Chassis Type: 1H - A3 VW Golf III
Scan: 01,02,03,08,12,15,25,56
Address 01 ------------------------------------------------------------
Controller: 037 906 259 R
Component: MOTRONIC M5.9	AT V01
Coding: 00001
Shop #: WSC 00066
1 Faults Found:
16486 - Mass Air Flow Sensor (G70): Signal too Low
P0102 - 35-00 - -
Readiness: 0110 0101
Address 02 -------------------------------------------------------------
Controller: 01M 927 733 DL
Component: AG4 Getriebe 01M	3531
Coding: 00000
Shop #: WSC 00000
1 Faults Found:
00518 - Throttle Position Sensor (G69)
16-10 - Signal Outside Specifications - Intermittent
Skipping Address 15-Airbags
End ---------------------------------------------------------
As for the first error do you think i should replace the sensor or could there be a vacuum leak of some sort? my second question is about the 00518 - Throttle Position Sensor error do you think that is caused by the first error? do you think it will clear up after replacing the MAF sensor ?
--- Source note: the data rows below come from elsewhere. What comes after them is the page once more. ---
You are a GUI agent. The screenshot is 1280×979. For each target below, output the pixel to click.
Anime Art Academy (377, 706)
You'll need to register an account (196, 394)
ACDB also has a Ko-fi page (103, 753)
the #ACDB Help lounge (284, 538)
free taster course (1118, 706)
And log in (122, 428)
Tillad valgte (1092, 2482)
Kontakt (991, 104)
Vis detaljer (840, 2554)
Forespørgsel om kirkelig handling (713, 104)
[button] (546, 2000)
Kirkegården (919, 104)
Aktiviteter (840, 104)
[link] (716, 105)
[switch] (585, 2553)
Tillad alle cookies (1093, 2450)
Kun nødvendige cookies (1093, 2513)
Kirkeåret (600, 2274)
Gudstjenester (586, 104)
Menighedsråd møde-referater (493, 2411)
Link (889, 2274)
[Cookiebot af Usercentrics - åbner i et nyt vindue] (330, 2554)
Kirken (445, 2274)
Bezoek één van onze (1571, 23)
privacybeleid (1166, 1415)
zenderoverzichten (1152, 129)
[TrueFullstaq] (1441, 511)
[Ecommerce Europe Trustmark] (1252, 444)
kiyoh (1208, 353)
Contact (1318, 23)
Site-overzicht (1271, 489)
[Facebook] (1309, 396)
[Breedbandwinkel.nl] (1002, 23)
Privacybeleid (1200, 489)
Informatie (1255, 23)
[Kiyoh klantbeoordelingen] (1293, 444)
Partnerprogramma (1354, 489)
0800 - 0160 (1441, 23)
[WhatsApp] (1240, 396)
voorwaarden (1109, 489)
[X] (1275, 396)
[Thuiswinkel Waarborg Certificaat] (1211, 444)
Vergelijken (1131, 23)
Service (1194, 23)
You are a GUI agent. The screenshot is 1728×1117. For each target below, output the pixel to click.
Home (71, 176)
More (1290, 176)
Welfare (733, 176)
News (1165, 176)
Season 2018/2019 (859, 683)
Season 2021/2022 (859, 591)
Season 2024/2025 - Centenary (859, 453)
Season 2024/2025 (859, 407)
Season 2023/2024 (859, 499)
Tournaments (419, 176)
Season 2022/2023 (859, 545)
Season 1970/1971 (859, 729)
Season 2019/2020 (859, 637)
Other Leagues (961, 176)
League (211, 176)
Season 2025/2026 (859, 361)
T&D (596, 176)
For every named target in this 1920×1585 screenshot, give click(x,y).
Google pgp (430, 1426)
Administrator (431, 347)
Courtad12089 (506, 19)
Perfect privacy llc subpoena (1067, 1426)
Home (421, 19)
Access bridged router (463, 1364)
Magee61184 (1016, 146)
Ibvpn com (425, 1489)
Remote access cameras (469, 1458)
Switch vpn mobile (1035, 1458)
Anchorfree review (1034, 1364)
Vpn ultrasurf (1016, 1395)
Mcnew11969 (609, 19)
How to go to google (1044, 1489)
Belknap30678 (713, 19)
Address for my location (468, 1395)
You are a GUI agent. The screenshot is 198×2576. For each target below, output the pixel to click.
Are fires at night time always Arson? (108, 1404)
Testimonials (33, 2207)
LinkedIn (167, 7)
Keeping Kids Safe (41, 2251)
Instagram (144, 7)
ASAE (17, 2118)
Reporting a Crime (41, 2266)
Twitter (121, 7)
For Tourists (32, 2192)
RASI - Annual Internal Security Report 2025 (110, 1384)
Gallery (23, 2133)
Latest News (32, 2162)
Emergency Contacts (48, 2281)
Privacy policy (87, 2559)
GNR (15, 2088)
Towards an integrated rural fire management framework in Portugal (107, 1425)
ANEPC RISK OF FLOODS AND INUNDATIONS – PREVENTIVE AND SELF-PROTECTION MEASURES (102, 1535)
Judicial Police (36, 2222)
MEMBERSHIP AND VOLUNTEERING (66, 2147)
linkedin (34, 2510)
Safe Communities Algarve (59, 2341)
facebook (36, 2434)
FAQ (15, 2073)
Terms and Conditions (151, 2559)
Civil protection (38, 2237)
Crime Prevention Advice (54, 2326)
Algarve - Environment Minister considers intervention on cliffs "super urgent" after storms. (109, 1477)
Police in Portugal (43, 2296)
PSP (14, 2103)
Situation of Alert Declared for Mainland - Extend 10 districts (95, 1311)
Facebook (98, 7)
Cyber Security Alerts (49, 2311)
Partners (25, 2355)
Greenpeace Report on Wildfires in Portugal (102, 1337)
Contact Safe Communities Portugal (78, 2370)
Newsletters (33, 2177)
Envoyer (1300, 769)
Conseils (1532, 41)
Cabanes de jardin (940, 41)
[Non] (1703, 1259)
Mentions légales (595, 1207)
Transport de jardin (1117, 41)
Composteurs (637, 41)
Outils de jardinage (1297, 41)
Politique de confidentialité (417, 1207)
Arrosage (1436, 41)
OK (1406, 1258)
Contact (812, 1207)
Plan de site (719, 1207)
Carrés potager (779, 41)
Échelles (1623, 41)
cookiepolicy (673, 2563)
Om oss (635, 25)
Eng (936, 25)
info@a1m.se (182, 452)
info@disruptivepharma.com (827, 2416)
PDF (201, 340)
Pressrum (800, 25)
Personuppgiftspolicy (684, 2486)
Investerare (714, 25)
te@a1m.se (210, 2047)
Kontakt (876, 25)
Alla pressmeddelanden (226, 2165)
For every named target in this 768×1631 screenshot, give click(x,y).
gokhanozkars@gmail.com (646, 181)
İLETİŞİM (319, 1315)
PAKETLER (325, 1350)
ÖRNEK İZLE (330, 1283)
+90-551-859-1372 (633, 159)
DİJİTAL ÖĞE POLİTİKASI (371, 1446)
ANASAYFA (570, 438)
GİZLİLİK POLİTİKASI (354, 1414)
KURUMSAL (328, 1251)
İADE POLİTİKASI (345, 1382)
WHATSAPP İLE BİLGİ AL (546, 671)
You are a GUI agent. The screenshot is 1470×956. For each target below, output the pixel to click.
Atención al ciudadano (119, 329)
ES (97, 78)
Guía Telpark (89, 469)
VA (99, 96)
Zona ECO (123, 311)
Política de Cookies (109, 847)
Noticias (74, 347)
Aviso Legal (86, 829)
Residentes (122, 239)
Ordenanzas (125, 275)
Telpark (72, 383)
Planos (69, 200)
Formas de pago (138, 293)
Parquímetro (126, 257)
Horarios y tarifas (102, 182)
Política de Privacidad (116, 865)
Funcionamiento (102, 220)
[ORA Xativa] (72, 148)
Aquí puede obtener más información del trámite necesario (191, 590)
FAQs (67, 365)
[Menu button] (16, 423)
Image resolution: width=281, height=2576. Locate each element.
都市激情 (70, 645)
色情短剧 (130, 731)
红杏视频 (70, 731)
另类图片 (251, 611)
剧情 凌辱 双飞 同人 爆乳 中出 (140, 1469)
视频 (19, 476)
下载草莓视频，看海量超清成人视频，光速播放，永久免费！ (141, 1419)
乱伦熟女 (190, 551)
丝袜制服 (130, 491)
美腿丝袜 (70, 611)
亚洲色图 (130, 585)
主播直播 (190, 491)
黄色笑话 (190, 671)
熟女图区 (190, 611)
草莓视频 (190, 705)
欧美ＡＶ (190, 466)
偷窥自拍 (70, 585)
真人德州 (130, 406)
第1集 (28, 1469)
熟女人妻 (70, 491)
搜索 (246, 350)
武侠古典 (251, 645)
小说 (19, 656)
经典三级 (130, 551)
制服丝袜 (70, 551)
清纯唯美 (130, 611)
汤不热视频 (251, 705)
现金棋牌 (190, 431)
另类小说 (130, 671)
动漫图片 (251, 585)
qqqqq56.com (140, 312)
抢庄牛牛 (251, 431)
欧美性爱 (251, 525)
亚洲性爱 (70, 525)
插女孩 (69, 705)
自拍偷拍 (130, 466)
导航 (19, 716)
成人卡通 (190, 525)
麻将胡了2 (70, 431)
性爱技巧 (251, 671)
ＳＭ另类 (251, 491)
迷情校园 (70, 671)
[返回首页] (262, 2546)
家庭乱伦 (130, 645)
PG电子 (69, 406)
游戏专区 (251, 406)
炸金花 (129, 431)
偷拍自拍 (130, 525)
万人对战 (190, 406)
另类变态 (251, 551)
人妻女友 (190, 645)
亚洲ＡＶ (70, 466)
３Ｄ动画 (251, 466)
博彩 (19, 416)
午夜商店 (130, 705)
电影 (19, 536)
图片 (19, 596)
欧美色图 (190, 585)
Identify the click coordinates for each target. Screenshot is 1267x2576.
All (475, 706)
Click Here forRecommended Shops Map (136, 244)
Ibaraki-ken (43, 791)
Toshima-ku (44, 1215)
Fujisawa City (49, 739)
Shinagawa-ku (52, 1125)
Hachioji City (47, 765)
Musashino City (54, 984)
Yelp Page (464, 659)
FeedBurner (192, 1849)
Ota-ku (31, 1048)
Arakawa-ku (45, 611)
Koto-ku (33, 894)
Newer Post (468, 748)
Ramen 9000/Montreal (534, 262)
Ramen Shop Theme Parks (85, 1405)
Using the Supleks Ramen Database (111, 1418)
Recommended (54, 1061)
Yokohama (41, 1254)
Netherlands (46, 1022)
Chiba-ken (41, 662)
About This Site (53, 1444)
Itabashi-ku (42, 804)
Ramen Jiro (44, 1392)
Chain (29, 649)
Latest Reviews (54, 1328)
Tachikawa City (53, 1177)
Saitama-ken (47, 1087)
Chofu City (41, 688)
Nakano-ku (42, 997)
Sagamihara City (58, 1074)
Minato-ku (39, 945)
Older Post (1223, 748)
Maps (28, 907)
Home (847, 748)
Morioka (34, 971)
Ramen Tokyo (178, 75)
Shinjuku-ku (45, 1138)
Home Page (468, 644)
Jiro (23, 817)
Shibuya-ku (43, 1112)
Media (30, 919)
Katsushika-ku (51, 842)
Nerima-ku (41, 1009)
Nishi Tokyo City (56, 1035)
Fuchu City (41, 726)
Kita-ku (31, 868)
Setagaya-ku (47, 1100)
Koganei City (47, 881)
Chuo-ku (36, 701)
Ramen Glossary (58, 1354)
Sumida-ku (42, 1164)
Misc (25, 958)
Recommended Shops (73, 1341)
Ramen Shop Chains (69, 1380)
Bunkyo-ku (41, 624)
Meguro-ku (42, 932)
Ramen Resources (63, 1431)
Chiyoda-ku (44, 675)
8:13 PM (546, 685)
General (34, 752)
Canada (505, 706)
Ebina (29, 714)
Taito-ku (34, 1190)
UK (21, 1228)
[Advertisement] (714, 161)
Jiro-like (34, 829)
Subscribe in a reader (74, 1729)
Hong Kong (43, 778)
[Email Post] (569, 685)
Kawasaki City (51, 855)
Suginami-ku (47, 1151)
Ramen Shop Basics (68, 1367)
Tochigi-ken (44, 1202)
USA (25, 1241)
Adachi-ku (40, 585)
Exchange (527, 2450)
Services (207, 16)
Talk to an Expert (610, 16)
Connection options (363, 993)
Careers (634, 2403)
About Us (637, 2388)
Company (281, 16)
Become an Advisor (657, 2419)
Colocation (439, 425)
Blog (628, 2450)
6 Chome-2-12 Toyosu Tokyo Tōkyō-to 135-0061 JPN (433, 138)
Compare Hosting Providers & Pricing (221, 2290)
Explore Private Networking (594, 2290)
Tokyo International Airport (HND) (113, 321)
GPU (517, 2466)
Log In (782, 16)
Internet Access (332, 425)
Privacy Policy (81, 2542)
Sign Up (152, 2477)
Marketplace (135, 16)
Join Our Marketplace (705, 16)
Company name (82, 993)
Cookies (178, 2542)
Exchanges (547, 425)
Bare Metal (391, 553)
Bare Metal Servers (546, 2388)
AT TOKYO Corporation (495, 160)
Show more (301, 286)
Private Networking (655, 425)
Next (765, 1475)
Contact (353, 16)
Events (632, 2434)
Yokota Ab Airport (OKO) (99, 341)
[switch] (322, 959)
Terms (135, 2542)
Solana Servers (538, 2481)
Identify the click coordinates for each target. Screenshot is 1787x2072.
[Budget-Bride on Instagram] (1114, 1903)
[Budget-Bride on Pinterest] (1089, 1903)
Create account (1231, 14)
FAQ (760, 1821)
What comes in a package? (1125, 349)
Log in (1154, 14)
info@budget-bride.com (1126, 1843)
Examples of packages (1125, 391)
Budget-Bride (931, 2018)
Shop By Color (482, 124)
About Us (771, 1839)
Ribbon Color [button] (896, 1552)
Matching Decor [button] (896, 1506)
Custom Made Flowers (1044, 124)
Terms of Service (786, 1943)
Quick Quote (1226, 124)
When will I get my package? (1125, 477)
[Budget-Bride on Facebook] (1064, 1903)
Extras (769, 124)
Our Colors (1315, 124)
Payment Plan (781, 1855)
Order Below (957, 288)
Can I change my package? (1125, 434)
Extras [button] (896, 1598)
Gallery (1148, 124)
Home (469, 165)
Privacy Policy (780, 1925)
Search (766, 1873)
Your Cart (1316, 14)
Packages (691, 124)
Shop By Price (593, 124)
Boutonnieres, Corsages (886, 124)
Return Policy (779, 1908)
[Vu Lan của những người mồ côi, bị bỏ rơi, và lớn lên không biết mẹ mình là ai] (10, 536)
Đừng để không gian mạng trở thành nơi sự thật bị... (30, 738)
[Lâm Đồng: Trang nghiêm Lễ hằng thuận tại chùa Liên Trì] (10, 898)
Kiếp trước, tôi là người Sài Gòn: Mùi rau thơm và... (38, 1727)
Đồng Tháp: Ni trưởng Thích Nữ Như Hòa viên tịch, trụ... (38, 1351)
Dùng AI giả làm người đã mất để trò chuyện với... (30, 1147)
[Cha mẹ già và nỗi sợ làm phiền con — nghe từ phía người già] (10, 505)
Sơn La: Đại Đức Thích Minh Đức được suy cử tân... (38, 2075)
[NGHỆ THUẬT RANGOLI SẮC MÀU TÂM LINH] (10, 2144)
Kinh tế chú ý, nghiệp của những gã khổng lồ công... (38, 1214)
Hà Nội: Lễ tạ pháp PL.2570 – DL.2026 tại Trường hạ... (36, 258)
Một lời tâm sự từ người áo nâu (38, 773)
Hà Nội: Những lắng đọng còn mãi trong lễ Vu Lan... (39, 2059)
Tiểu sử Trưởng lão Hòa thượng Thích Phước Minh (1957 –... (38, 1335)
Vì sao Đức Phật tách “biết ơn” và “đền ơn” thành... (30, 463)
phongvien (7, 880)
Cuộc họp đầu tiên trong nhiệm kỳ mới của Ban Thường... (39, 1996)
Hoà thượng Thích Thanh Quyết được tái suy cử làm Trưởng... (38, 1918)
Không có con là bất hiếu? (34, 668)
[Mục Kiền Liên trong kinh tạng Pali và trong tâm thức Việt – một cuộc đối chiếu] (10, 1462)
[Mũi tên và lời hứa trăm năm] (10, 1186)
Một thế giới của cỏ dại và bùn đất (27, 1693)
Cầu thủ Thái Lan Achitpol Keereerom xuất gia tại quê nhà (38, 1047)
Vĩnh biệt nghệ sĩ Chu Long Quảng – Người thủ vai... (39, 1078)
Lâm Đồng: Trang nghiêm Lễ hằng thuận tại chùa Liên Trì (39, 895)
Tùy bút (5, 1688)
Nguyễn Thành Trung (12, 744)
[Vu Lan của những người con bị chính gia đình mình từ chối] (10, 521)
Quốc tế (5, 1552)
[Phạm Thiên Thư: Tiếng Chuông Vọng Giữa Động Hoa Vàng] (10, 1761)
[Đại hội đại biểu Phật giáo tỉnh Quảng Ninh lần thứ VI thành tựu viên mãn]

_Modified by kewlrichie at 1:16 PM 1-5-2010_


----------



## Dana @ Ross-Tech (Sep 15, 2009)

*Re: Check Engine Light - 16486 and 00518 (kewlrichie)*

Hard to say. Why and how was the original Ecm faulty?
Was the fault cleared out of the Tcm after the work was done? It could be old (Intermittent) Or possibly the early signs of a TM problem.
Try a TBA and see if it completes properly.


----------



## 79909 (Dec 30, 2002)

*Re: Check Engine Light - 16486 and 00518 (Dana @ Ross-Tech)*

im not 100% sure how the ECU was faulty but the car would barely start with it and when we replaced it with a used one it started right up.
As for a TBA I am assuming you mean Throttle Body Alignment I have the info for that saved on my laptop I am going to try that now. So should I do that and clear the codes once more and see what happens on the way home from work?


----------



## Dana @ Ross-Tech (Sep 15, 2009)

*Re: Check Engine Light - 16486 and 00518 (kewlrichie)*

Yes, but I would expect the MAF fault to return. Clear the faults before the TBA.


----------



## 79909 (Dec 30, 2002)

*Re: Check Engine Light - 16486 and 00518 (Dana @ Ross-Tech)*

Thanks Dana for the replies I appreciate it
I went out and did the TBA (before seeing your second post) using "Procedure for performing a Throttle Body Alignment on Cable-Throttle Cars" i went to 098 and before even clicking Basic Settings i got...
4.360v - 3.540v - Idle - ERROR
then when clicking Basic Settings i received
ERROR - Group 098 - Not - Available 
I just read your reply should i have cleared the CEL before trying to perform this?
I also disconnected and reconnected the connectors for the throttle body and MAF just for good measure



_Modified by kewlrichie at 1:58 PM 1-5-2010_


----------



## 79909 (Dec 30, 2002)

*Re: Check Engine Light - 16486 and 00518 (kewlrichie)*

ok so i cleared the codes and tried the TBA and still cant do the adaption from mess.block 098 same errors as above.
So after reading the "test conditions" for TBA i think some of my conditions aren't met. It is now 30 F over here in NYC so i think i will give it another try when i get home from work the car will be all warmed up and im guessing i will get another CEL so i'll clear that and try again. I will also check my battery to make sure im getting at least 11.5v using a multimeter.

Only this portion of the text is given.